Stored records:
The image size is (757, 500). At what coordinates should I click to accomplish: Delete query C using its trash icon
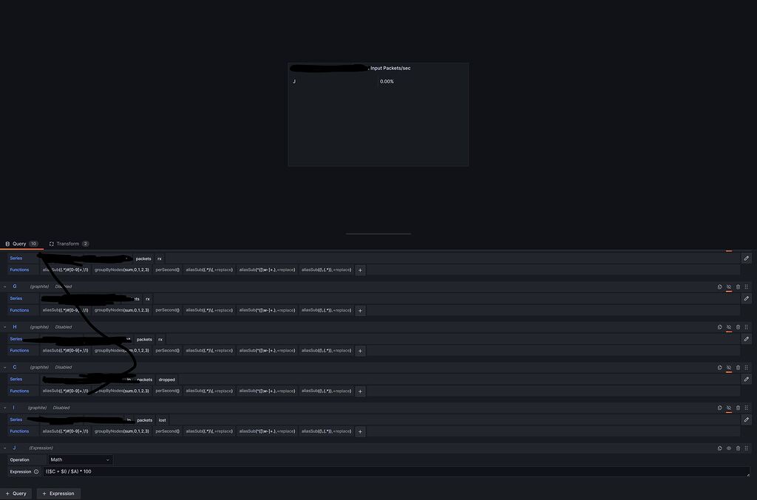[737, 367]
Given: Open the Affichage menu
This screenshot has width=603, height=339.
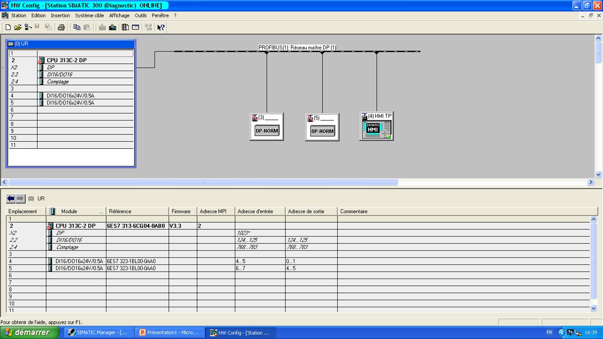Looking at the screenshot, I should (119, 15).
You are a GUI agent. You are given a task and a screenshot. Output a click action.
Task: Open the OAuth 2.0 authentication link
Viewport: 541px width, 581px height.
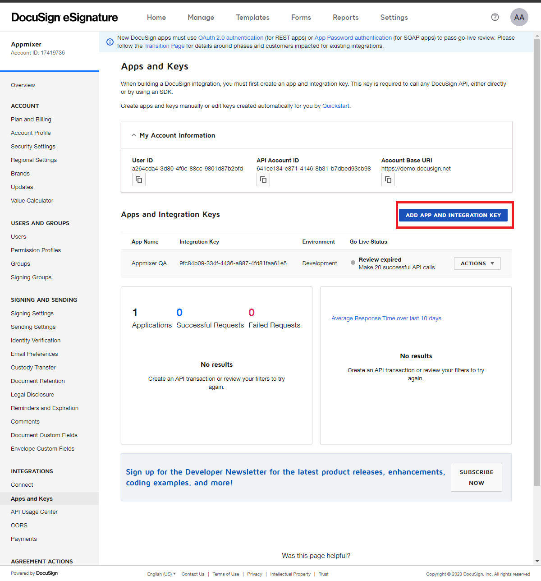click(x=230, y=38)
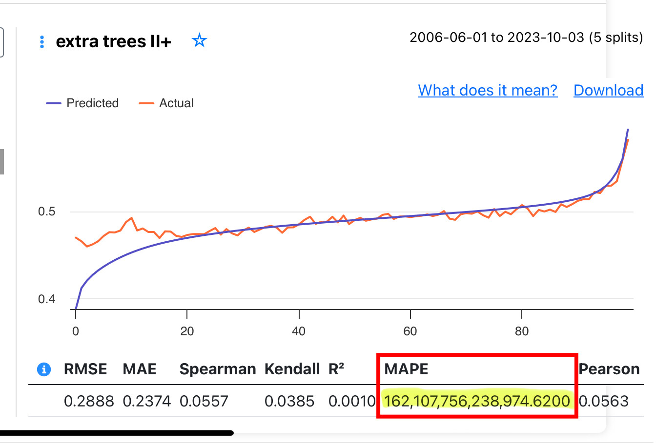Viewport: 656px width, 443px height.
Task: Click the "extra trees II+" model title
Action: 113,42
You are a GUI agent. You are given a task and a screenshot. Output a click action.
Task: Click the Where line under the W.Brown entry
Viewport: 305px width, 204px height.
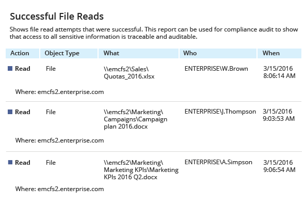pos(59,92)
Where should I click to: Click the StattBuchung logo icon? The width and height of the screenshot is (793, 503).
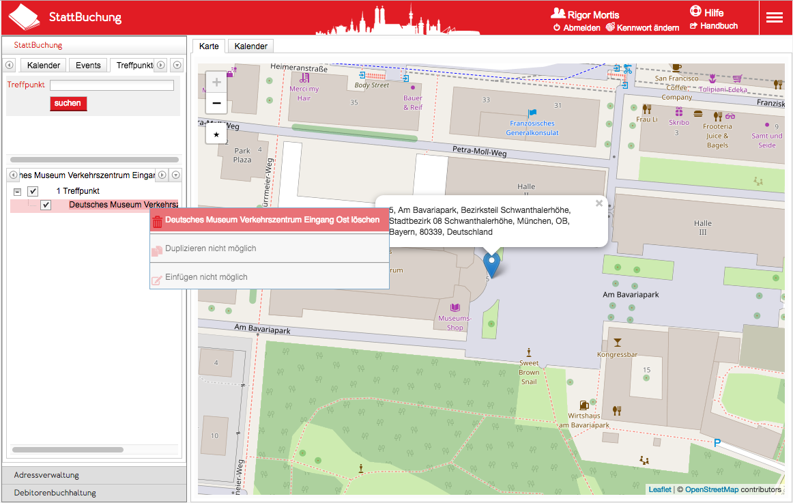coord(24,17)
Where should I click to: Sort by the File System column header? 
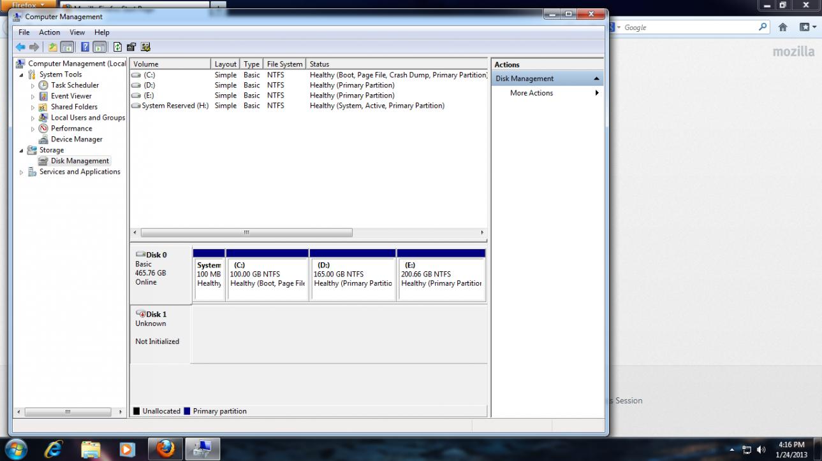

**ACTIVITY:**
Only the lines from the one containing "This screenshot has width=603, height=339." through the last line of the entries belong in the answer, given again exactly. Images stay out.

**OUTPUT OF THE TASK:**
This screenshot has width=603, height=339.
Looking at the screenshot, I should (119, 15).
You are a GUI agent. You are given a task and a screenshot. Output a click action.
Task: Open the OAuth 2.0 authentication link
Viewport: 541px width, 581px height.
click(x=230, y=38)
Viewport: 656px width, 443px height.
Task: Click the "extra trees II+" model title
Action: 113,42
You are a GUI agent. You are given a task and a screenshot. Output a click action.
Task: Click the Where line under the W.Brown entry
Viewport: 305px width, 204px height.
pos(59,92)
Where should I click to: Click the StattBuchung logo icon? The width and height of the screenshot is (793, 503).
coord(24,17)
Where should I click to: Sort by the File System column header? 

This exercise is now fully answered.